(TEXT EXCERPT)
Monday, January 24, 2011

D&D 4e Combat Modes inspired by Shooter Multiplayer

Most feedback about 4e that I read out there in the blogosphere attacks the issue of combat encounters and failure in those encounters from either of two general camps: 1) the DM’s are pretty sure that going into the encounter the players are going to get out of it fine, so making the encounter is simply about making it interesting and 2) Challenges and combat encounters should be designed to challenge the players and should be potentially lethal, the TPK becomes the win condition for a DM vs. Players environment. That is all well and good, but I think a lot of people miss out on a lot when the end result of an encounter is either the death/retreat/surrender of all monsters involved, or the death/retreat/surrender of the players. I hardly ever read about combat encounters which are designed with other purposes, but I honestly think that these “other” style of combat encounters provide the most interesting opportunities for both interesting role-play as well as truly tactical combat by the players. Today, I want to talk about some of the video-game inspired combat encounter styles.
(End TEXT EXCERPT)
REQUIRED WORK –
1. List the ways the blog post on D&D 4e combat modes says an encounter can end for either side.
2. Carry on the blog post on D&D 4e combat modes, picking up right after its last sentence.
(DATA SECTION)
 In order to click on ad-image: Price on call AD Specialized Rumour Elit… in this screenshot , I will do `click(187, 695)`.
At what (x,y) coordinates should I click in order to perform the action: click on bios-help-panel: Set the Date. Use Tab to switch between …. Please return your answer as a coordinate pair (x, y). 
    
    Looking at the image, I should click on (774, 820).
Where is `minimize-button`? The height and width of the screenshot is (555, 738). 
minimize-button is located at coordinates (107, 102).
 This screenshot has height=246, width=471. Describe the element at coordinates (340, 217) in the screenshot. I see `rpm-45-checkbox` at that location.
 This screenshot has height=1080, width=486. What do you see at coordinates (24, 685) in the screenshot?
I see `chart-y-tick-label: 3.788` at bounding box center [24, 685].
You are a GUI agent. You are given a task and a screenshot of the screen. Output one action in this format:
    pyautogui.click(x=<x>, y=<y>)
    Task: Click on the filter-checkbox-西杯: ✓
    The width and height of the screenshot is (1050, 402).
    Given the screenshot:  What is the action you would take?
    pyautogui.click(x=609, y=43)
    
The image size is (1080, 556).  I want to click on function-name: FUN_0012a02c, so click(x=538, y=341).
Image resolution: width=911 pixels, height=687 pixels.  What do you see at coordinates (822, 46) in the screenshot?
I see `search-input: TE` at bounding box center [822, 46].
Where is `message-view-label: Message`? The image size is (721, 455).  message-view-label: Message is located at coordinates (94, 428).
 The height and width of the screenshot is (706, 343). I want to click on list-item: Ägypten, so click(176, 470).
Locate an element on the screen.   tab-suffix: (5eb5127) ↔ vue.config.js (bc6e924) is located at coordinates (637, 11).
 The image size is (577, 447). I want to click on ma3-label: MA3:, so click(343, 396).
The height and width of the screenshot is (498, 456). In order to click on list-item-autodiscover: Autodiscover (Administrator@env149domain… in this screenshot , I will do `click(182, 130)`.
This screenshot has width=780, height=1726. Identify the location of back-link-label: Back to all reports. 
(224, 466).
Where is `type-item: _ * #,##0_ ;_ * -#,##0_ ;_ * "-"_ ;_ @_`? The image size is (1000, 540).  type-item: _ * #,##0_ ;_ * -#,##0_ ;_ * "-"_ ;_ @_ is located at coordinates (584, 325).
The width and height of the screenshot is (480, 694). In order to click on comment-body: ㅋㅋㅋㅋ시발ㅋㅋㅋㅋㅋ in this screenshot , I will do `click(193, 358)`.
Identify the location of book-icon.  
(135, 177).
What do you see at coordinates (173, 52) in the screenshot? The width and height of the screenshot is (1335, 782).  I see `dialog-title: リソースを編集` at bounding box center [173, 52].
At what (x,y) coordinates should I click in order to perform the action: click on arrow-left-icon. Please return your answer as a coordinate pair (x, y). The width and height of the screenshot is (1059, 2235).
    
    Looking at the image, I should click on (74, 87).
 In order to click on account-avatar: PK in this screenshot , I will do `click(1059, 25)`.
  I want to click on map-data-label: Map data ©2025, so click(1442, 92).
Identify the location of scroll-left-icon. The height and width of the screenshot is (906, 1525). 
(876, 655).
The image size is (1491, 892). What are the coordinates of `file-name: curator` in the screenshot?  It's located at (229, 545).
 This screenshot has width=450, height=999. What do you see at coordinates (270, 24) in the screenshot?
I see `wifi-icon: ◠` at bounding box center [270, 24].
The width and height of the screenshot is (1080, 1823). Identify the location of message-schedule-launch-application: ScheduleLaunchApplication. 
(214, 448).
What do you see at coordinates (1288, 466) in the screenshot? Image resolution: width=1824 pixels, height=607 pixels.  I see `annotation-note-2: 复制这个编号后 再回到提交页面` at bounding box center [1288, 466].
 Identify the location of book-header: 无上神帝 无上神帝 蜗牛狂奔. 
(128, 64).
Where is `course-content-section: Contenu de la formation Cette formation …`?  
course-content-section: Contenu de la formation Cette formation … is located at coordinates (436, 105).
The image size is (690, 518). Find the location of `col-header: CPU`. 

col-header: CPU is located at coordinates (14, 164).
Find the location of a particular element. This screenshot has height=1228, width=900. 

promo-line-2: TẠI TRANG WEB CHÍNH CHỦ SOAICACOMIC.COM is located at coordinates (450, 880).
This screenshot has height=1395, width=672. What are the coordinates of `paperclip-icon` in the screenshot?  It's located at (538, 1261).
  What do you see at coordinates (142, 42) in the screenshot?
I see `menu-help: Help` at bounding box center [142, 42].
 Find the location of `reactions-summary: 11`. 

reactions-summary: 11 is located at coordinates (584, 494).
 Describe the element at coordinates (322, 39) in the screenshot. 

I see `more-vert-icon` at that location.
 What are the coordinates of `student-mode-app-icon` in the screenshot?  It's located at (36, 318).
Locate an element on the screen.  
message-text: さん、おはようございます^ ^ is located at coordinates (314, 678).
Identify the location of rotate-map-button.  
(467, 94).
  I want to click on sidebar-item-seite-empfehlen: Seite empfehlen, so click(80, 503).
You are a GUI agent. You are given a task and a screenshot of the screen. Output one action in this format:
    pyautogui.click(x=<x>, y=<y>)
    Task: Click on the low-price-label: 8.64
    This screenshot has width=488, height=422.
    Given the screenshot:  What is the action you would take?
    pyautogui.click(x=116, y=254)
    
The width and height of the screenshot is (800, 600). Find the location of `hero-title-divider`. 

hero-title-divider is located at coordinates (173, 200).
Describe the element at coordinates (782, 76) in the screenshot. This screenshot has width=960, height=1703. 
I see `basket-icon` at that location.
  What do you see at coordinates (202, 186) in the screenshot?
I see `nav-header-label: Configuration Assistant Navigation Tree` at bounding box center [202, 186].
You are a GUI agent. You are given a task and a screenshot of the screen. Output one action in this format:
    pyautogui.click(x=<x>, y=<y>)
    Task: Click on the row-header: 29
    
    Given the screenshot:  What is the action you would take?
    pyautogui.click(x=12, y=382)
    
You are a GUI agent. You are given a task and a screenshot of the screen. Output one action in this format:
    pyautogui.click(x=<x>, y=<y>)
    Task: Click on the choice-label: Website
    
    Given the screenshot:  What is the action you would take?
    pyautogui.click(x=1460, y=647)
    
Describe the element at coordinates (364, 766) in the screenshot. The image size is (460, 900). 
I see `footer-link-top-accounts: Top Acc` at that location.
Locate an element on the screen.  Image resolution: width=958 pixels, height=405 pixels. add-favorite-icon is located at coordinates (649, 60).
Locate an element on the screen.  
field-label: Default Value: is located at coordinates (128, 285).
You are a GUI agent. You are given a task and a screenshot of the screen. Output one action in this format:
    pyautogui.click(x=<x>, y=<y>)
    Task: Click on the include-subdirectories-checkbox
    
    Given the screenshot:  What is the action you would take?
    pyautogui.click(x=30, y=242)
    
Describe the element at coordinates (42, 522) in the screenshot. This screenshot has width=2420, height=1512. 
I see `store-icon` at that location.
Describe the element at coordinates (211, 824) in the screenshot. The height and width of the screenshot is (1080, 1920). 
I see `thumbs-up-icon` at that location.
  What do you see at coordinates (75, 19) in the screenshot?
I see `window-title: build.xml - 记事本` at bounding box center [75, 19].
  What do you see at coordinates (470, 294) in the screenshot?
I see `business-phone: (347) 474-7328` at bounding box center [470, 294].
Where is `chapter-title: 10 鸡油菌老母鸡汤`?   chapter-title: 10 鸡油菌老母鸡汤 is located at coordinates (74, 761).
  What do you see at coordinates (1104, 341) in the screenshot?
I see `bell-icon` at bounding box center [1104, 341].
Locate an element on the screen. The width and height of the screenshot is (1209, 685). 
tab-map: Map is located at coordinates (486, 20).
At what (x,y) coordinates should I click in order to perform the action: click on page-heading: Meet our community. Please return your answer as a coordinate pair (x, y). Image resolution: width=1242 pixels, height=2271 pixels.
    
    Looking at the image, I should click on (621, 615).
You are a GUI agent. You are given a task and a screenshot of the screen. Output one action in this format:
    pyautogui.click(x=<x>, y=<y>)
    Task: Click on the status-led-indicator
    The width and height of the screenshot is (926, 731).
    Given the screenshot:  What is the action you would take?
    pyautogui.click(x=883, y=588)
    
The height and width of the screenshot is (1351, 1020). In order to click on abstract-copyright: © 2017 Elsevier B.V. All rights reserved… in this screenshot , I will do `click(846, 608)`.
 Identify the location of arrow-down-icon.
(End DATA SECTION)
RESPONSE LIST –
1. Death, retreat, surrender

2.
I am a video-gamer. I enjoy my PS3 on a daily basis and other than RPG’s, which you can pretty much figure that I love, I really like RTS games as well as shooters. I haven’t gotten a chance to play Black-ops yet, but I am a big player of Call of Duty: Modern Warfare 2. One of the great things that is offered in that game is a real plethora of game styles. I think a lot of those game styles would be very well suited for a game of D&D around the table rolling dice. Maybe you could think about running combat encounters in some of these shooter game based styles.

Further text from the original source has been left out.